How to start studying philosophy? My interest seems to be more in Metaphysics. It would be nice to have a guideline or program to follow. Is college a way to go?
Answer by Helier Robinson
Not many university philosophy departments teach metaphysics these days: analytic philosophy, which repudiates metaphysics, is all the rage. You might try a Jesuit college. Or read about it on your own: start with Russell’s ‘A History of Western Philosophy’ and follow it with Copleston’s ‘A History of Philosophy’. Or, as a last resort, try my ‘Renascent Rationalism’, available from Sharebooks.com. Good luck!
Answer by Peter Jones
How wonderful. Someone who is interested in metaphysics.
I would say no, college is not the way to go. If it is a typical western-style course you will emerge just as confused as your teachers and quite possibly even more so.
My suggestion would be that you devise your own programme and then pursue it while using something like the Pathways Programme to hone your thinking and writing skills, gain an introduction to the literature and get access to good advice and encouragement. Pick a topic or problem that fascinates you then pursue it to the bitter end. On the way you will have to deal with the whole range of metaphysical problems, but you will have a focus for your investigation, and solving one metaphysical problem is solving them all.
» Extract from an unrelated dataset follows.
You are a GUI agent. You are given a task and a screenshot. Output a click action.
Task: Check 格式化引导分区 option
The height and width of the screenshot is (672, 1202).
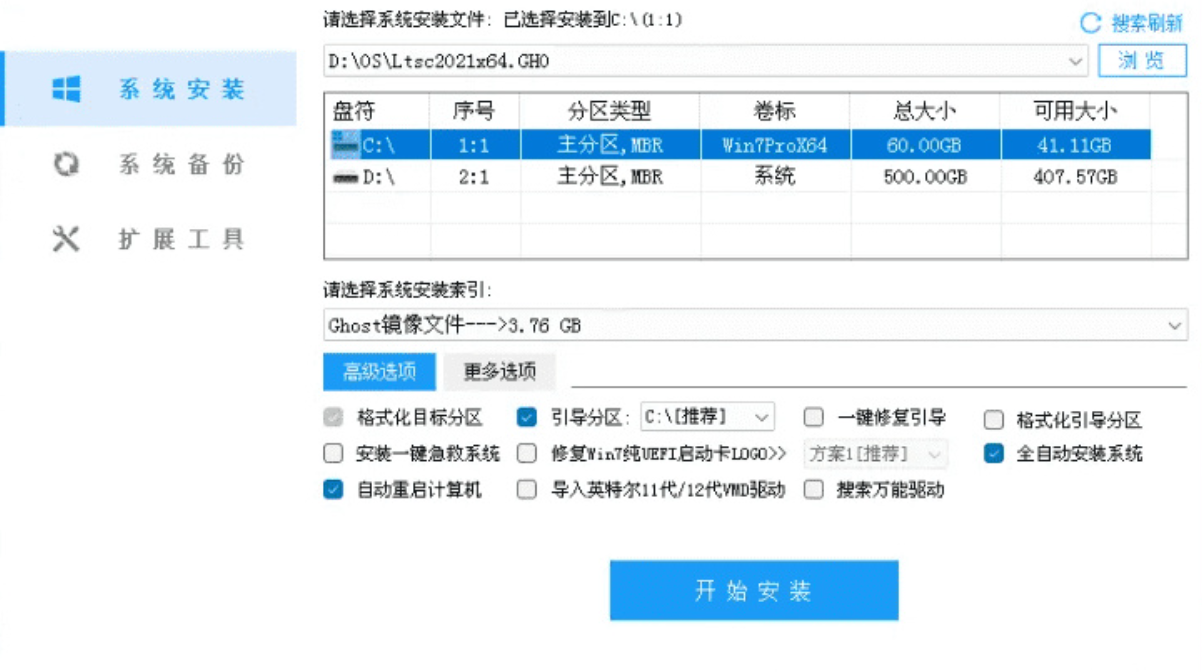point(994,418)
If you go to college you will have to do a great deal of work that will not necessarily help you understand anything but has to be done for sake of the exams and shoring up the prevailing paradigm. A modular distance-learning course such as the one Pathways offers is flexible, cheap and convenient and tuition is geared towards you specifically. No student binge-drinking parties, unfortunately, but you’ll cover the ground in a quarter of the time. I say this as an appreciative ex-student and not as a member of staff. If I can be of any further help feel free to track me down.
As the author of the Pathways Metaphysics Programme I would like to put in a word for the analytic tradition in which I was trained, at London and Oxford Universities.
It is true that what analytic philosophers generally conceive as ‘metaphysics’ is something more modest than great philosophers in the Western or Eastern traditions have regarded as metaphysics. Some regard modesty as a virtue. I regard it as is a reason to be dissatisfied with analytic philosophy but not a reason to shun that tradition. A university degree, together perhaps with some more adventurous reading of your own, would be the best of both worlds.